Entries taken from a collection
= = = = = = =

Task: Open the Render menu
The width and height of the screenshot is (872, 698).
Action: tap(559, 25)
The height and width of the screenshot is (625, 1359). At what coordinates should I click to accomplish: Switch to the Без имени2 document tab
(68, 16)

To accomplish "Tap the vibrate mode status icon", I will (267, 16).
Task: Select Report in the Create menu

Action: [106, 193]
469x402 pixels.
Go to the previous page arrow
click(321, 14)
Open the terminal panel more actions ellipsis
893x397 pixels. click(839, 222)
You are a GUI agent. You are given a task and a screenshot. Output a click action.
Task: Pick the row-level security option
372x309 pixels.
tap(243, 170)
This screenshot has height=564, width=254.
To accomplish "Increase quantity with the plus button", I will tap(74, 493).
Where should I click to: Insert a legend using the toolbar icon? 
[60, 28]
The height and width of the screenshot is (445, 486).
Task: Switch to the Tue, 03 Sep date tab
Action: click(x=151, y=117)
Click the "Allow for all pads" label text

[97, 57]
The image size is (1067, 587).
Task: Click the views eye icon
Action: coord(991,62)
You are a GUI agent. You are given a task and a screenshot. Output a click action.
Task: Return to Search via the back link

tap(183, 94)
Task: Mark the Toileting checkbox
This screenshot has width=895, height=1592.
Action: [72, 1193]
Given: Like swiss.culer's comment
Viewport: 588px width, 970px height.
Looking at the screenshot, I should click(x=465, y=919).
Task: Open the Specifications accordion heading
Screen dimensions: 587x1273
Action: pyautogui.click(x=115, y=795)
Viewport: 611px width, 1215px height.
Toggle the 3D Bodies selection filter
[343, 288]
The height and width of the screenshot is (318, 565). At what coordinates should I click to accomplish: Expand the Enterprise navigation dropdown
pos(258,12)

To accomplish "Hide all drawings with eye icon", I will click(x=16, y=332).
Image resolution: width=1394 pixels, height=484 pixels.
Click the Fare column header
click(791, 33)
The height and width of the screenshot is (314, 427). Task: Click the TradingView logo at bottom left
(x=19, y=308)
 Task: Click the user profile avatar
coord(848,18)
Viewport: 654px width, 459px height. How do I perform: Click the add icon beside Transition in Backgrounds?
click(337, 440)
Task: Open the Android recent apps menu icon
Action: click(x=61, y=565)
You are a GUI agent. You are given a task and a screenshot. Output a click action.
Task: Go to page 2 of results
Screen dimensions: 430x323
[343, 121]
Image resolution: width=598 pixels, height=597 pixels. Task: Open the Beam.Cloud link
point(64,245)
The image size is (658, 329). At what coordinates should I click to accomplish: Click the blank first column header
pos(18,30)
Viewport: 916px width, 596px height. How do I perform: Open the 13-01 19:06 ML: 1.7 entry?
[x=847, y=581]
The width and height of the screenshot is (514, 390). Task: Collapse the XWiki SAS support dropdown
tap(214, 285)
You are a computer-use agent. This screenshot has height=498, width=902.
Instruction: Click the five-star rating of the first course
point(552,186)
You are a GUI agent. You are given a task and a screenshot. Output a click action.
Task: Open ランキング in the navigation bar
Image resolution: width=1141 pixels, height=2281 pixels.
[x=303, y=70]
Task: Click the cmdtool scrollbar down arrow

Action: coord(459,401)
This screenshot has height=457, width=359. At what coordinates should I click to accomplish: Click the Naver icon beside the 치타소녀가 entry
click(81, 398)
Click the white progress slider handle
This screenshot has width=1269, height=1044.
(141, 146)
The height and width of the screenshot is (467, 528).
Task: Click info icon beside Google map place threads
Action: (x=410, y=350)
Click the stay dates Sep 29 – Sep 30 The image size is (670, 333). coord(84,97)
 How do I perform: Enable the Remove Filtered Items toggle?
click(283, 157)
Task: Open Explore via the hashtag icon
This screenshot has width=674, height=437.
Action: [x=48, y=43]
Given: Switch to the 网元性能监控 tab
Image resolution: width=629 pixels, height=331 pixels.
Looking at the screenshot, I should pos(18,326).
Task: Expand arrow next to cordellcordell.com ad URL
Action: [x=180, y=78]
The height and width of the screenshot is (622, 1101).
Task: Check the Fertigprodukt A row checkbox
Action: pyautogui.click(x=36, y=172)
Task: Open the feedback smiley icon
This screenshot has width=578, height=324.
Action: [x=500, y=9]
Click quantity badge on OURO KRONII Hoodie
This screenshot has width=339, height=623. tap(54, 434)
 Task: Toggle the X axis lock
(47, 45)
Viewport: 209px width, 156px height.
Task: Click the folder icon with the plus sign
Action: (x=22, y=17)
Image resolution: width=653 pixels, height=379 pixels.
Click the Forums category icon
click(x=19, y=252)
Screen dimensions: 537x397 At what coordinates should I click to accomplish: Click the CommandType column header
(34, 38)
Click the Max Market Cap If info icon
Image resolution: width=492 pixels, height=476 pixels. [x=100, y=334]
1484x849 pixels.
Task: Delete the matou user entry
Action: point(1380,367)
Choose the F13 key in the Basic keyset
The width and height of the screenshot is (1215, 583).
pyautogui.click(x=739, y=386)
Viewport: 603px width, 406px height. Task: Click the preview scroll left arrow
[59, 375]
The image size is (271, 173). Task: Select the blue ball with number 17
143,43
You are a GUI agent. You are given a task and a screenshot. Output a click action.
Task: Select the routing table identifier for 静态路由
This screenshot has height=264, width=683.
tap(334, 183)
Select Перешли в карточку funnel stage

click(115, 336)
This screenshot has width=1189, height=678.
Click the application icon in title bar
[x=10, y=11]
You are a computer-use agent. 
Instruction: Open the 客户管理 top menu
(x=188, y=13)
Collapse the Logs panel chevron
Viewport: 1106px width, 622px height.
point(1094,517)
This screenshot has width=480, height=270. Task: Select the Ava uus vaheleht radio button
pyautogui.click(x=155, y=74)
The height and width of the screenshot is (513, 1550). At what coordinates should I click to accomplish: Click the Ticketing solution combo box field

= = = = = = =

Prompt
Your answer should consist of each line above in which "will" appears.

Finished exercise
To accomplish "Tap the vibrate mode status icon", I will (267, 16).
To accomplish "Increase quantity with the plus button", I will tap(74, 493).
To accomplish "Hide all drawings with eye icon", I will click(x=16, y=332).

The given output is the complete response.